■ Exercise requirements ■
In the copy, include exactly the lines from the one with "This screenshot has" through the end of the data and no others, both ends kept, with every picture left out.
═══ Data for this task ═══
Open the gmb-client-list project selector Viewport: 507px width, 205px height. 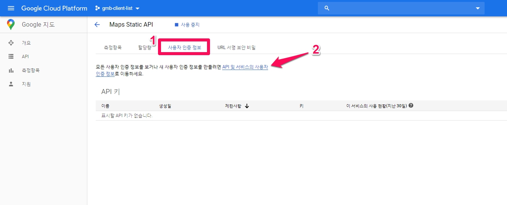click(x=117, y=8)
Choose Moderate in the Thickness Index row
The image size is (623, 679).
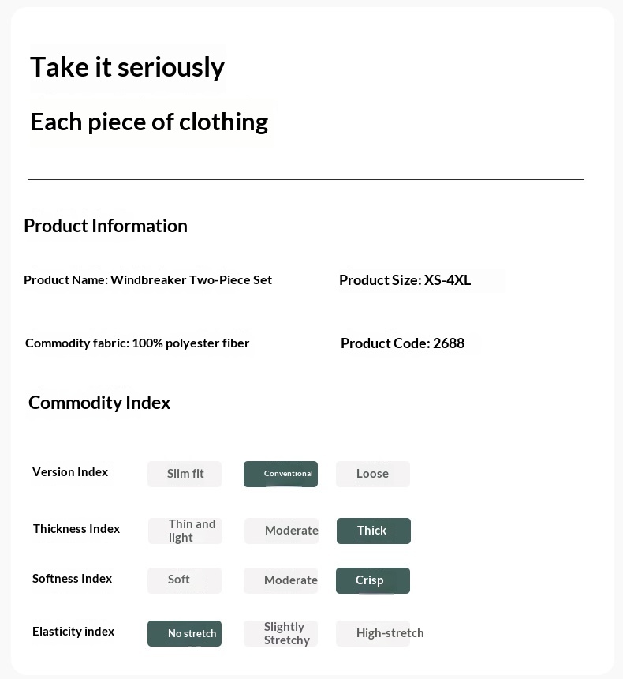click(x=282, y=531)
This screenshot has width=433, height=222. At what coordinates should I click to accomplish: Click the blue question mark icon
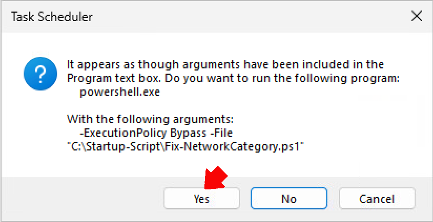(40, 73)
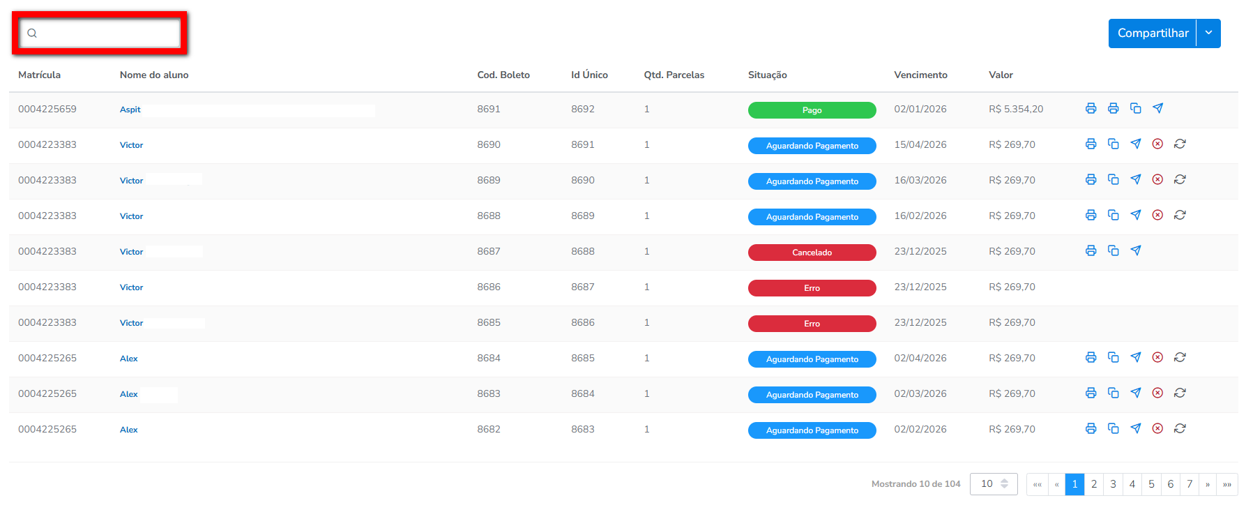1246x519 pixels.
Task: Copy boleto 8689 using the copy icon
Action: (1113, 180)
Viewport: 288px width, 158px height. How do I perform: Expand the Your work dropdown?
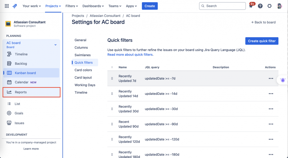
═══
■ Solved exercise ■
This screenshot has width=433, height=222. At what coordinates should I click to accomplish: Click the blue question mark icon
(40, 73)
1246x519 pixels.
Task: Copy boleto 8689 using the copy icon
Action: (1113, 180)
Viewport: 288px width, 158px height. How do I perform: Expand the Your work dropdown?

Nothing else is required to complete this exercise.